Suporter Rusia Sudah Bersiap Hadapi Kerusuhan, Benarkah?

Rizki Nurmansyah
Suporter Rusia Sudah Bersiap Hadapi Kerusuhan, Benarkah?
Suporter asal Inggris tampak sedang berkonfrontasi dengan kepolisian Prancis di Marseille dalam Piala Eropa 2016, (10/6) [Reuters/Jean-Paul Pelissier]

"Ada 150 orang pendukung Rusia yang ternyata adalah berandalan."

Suara.com - Kejaksaan Marseille berikan penjelasan terbaru terkait kerusuhan selama tiga hari yang melibatkan para suporter Rusia, Inggris, dan Prancis di Marseille's Vieux Port, beberapa waktu lalu.
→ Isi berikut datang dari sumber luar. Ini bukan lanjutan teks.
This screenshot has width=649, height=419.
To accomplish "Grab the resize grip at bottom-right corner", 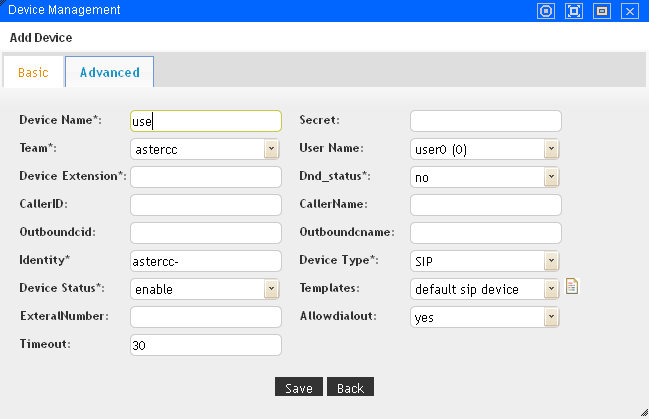I will click(x=641, y=411).
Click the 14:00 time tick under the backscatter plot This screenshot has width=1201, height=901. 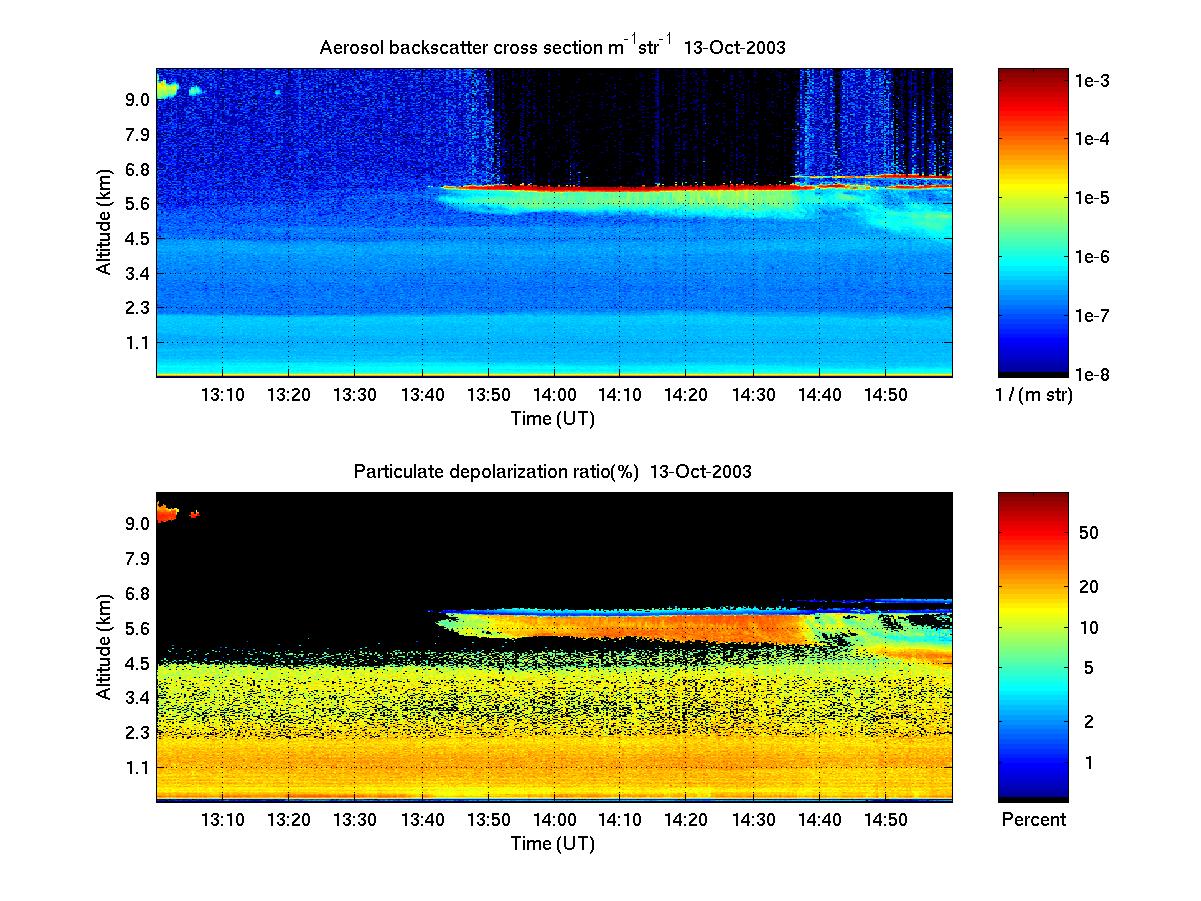point(554,395)
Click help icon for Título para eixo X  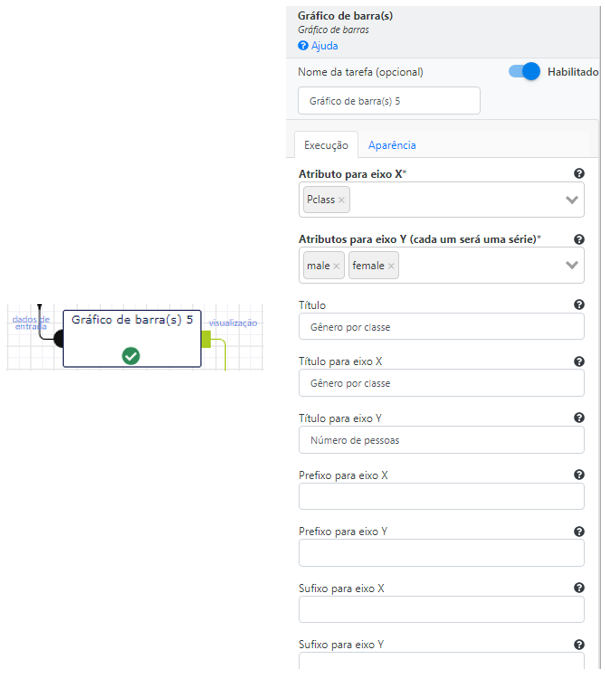pos(579,361)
Mereka menjelaskan jika suporter Rusia memang telah bersiap untuk tindakan dan aksi penyerangan terhadap suporter lawan selama Piala Eropa 2016 berlangsung. Seorang warga Inggris dilaporkan dalam kondisi kritis akibat kerusuhan itu, sedangkan 35 lainnya mengalami luka-luka.

Huru-hara yang terjadi di dalam maupun di luar stadion di Marseille ini telah membuat Federasi Sepakbola Eropa (UEFA) jengkel. Mereka pun mengancam akan mengeluarkan Rusia dan Inggris dari kancah Piala Eropa 2016 jika kekerasan terus berlangsung.

"Ada 150 orang pendukung Rusia yang ternyata adalah berandalan. Orang-orang itu benar-benar telah siap untuk tindakan dan penyerangan yang sangat keras," kata Kepala Kejaksaan Marseille, Brice Robin.

Aksi pertarungan antar-suporter itu dilengkapi dengan batang logam dan pelemparan botol-botol bir dalam kerusuhan di jalanan Marseille, sebagaimana terjadi juga di kota Nice, Lille, dan Paris. Peristiwa itu menjadi tantangan bagi federasi sepak bola Eropa untuk membasmi berandalan.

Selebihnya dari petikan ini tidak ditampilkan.